▸ REQUIRED ACTION:
Set each line of the data down exactly, please.

(Beginning of WORKING DATA)

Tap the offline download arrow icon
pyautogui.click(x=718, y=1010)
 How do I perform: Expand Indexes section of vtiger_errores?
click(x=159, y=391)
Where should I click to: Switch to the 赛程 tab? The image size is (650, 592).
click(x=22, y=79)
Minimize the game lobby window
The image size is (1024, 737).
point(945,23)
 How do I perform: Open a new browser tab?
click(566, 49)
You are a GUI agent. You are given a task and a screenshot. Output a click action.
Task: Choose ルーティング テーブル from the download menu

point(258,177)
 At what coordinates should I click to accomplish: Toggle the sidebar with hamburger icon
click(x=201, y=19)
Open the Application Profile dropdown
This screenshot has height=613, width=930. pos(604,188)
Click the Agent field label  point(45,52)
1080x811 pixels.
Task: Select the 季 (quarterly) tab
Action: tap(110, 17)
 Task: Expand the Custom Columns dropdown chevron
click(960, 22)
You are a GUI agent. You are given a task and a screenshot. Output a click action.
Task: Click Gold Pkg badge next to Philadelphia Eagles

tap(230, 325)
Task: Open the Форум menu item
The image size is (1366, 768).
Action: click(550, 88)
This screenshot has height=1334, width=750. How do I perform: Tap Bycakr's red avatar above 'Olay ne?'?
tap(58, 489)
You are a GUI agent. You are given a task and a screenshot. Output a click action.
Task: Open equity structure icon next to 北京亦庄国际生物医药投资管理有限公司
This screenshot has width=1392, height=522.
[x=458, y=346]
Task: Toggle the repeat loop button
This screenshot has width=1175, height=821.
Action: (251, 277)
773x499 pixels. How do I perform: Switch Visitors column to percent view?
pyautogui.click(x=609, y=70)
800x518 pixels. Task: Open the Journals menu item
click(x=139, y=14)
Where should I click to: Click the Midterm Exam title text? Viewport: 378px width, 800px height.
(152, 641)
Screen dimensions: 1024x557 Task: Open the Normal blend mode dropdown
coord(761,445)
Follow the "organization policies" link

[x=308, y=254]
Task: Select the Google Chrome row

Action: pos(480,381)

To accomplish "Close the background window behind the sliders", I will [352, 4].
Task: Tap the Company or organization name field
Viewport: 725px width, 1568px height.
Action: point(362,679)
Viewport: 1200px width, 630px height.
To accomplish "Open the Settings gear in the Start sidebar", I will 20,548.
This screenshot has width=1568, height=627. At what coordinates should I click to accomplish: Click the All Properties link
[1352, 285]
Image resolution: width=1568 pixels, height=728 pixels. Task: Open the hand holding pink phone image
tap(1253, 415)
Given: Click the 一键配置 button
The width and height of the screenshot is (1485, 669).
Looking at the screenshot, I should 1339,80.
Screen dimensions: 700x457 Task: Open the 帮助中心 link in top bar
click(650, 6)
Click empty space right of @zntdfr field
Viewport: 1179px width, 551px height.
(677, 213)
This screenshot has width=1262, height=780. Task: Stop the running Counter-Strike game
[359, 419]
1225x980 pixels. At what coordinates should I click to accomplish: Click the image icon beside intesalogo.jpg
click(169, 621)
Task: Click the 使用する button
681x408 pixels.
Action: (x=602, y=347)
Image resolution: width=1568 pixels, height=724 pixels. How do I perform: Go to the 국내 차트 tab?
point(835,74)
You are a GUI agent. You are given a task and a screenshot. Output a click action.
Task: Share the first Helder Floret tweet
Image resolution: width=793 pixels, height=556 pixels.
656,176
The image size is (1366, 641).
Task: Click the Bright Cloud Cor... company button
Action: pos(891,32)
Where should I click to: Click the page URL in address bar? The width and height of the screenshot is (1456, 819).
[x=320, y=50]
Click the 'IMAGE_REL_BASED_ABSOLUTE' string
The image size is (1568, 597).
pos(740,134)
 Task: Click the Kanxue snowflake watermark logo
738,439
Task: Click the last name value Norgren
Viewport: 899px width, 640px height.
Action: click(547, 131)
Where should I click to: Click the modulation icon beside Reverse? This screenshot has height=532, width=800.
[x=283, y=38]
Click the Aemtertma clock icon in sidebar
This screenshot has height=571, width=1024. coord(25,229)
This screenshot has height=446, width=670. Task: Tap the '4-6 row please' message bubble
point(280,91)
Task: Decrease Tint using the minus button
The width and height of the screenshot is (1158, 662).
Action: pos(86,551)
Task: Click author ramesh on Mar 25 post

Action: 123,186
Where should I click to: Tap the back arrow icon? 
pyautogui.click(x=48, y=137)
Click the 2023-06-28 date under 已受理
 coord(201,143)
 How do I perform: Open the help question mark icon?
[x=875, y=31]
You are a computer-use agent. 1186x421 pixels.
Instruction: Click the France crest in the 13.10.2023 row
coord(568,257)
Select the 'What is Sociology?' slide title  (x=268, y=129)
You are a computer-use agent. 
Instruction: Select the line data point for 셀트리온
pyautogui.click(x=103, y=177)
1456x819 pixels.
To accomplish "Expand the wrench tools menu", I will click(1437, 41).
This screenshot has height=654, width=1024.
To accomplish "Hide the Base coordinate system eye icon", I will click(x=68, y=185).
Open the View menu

(End of WORKING DATA)

▸ TASK RESPONSE:
Tap the offline download arrow icon
pyautogui.click(x=718, y=1010)
 How do I perform: Expand Indexes section of vtiger_errores?
click(x=159, y=391)
Where should I click to: Switch to the 赛程 tab? The image size is (650, 592).
click(x=22, y=79)
Minimize the game lobby window
The image size is (1024, 737).
point(945,23)
 How do I perform: Open a new browser tab?
click(566, 49)
You are a GUI agent. You are given a task and a screenshot. Output a click action.
Task: Choose ルーティング テーブル from the download menu

point(258,177)
 At what coordinates should I click to accomplish: Toggle the sidebar with hamburger icon
click(x=201, y=19)
Open the Application Profile dropdown
This screenshot has height=613, width=930. pos(604,188)
Click the Agent field label  point(45,52)
1080x811 pixels.
Task: Select the 季 (quarterly) tab
Action: tap(110, 17)
 Task: Expand the Custom Columns dropdown chevron
click(960, 22)
You are a GUI agent. You are given a task and a screenshot. Output a click action.
Task: Click Gold Pkg badge next to Philadelphia Eagles

tap(230, 325)
Task: Open the Форум menu item
The image size is (1366, 768).
Action: click(550, 88)
This screenshot has height=1334, width=750. How do I perform: Tap Bycakr's red avatar above 'Olay ne?'?
tap(58, 489)
You are a GUI agent. You are given a task and a screenshot. Output a click action.
Task: Open equity structure icon next to 北京亦庄国际生物医药投资管理有限公司
This screenshot has width=1392, height=522.
[x=458, y=346]
Task: Toggle the repeat loop button
This screenshot has width=1175, height=821.
Action: (251, 277)
773x499 pixels. How do I perform: Switch Visitors column to percent view?
pyautogui.click(x=609, y=70)
800x518 pixels. Task: Open the Journals menu item
click(x=139, y=14)
Where should I click to: Click the Midterm Exam title text? Viewport: 378px width, 800px height.
(152, 641)
Screen dimensions: 1024x557 Task: Open the Normal blend mode dropdown
coord(761,445)
Follow the "organization policies" link

[x=308, y=254]
Task: Select the Google Chrome row

Action: pos(480,381)

To accomplish "Close the background window behind the sliders", I will [352, 4].
Task: Tap the Company or organization name field
Viewport: 725px width, 1568px height.
Action: point(362,679)
Viewport: 1200px width, 630px height.
To accomplish "Open the Settings gear in the Start sidebar", I will 20,548.
This screenshot has width=1568, height=627. At what coordinates should I click to accomplish: Click the All Properties link
[1352, 285]
Image resolution: width=1568 pixels, height=728 pixels. Task: Open the hand holding pink phone image
tap(1253, 415)
Given: Click the 一键配置 button
The width and height of the screenshot is (1485, 669).
Looking at the screenshot, I should 1339,80.
Screen dimensions: 700x457 Task: Open the 帮助中心 link in top bar
click(650, 6)
Click empty space right of @zntdfr field
Viewport: 1179px width, 551px height.
(677, 213)
This screenshot has width=1262, height=780. Task: Stop the running Counter-Strike game
[359, 419]
1225x980 pixels. At what coordinates should I click to accomplish: Click the image icon beside intesalogo.jpg
click(169, 621)
Task: Click the 使用する button
681x408 pixels.
Action: (x=602, y=347)
Image resolution: width=1568 pixels, height=724 pixels. How do I perform: Go to the 국내 차트 tab?
point(835,74)
You are a GUI agent. You are given a task and a screenshot. Output a click action.
Task: Share the first Helder Floret tweet
Image resolution: width=793 pixels, height=556 pixels.
656,176
The image size is (1366, 641).
Task: Click the Bright Cloud Cor... company button
Action: pos(891,32)
Where should I click to: Click the page URL in address bar? The width and height of the screenshot is (1456, 819).
[x=320, y=50]
Click the 'IMAGE_REL_BASED_ABSOLUTE' string
The image size is (1568, 597).
pos(740,134)
 Task: Click the Kanxue snowflake watermark logo
738,439
Task: Click the last name value Norgren
Viewport: 899px width, 640px height.
Action: click(547, 131)
Where should I click to: Click the modulation icon beside Reverse? This screenshot has height=532, width=800.
[x=283, y=38]
Click the Aemtertma clock icon in sidebar
This screenshot has height=571, width=1024. coord(25,229)
This screenshot has height=446, width=670. Task: Tap the '4-6 row please' message bubble
point(280,91)
Task: Decrease Tint using the minus button
The width and height of the screenshot is (1158, 662).
Action: pos(86,551)
Task: Click author ramesh on Mar 25 post

Action: 123,186
Where should I click to: Tap the back arrow icon? 
pyautogui.click(x=48, y=137)
Click the 2023-06-28 date under 已受理
 coord(201,143)
 How do I perform: Open the help question mark icon?
[x=875, y=31]
You are a computer-use agent. 1186x421 pixels.
Instruction: Click the France crest in the 13.10.2023 row
coord(568,257)
Select the 'What is Sociology?' slide title  (x=268, y=129)
You are a computer-use agent. 
Instruction: Select the line data point for 셀트리온
pyautogui.click(x=103, y=177)
1456x819 pixels.
To accomplish "Expand the wrench tools menu", I will click(1437, 41).
This screenshot has height=654, width=1024.
To accomplish "Hide the Base coordinate system eye icon", I will click(x=68, y=185).
Open the View menu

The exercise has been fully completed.